Content starts
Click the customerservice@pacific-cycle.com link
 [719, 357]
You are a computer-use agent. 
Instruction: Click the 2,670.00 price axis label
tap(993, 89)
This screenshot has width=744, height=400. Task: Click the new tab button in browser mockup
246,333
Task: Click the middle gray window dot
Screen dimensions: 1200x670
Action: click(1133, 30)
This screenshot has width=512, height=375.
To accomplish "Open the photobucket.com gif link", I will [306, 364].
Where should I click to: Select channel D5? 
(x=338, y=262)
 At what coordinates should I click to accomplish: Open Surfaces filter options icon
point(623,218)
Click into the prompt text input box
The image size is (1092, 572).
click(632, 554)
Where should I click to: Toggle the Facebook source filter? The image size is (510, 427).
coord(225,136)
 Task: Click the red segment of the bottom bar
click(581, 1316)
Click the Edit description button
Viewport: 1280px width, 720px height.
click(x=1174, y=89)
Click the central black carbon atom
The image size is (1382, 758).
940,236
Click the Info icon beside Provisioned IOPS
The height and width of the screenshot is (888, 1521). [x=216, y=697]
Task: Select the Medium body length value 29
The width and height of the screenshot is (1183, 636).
Content ends
*YOUR OBJECTIVE:* Where the line containing "At what coordinates" appears, begin a word-for-word copy and carry it through the last line of the listing, leaving out all other lines.

*RESPONSE AREA:*
 At what coordinates should I click to accomplish: Open Surfaces filter options icon
point(623,218)
Click into the prompt text input box
The image size is (1092, 572).
click(632, 554)
Where should I click to: Toggle the Facebook source filter? The image size is (510, 427).
coord(225,136)
 Task: Click the red segment of the bottom bar
click(581, 1316)
Click the Edit description button
Viewport: 1280px width, 720px height.
click(x=1174, y=89)
Click the central black carbon atom
The image size is (1382, 758).
940,236
Click the Info icon beside Provisioned IOPS
The height and width of the screenshot is (888, 1521). [x=216, y=697]
Task: Select the Medium body length value 29
The width and height of the screenshot is (1183, 636).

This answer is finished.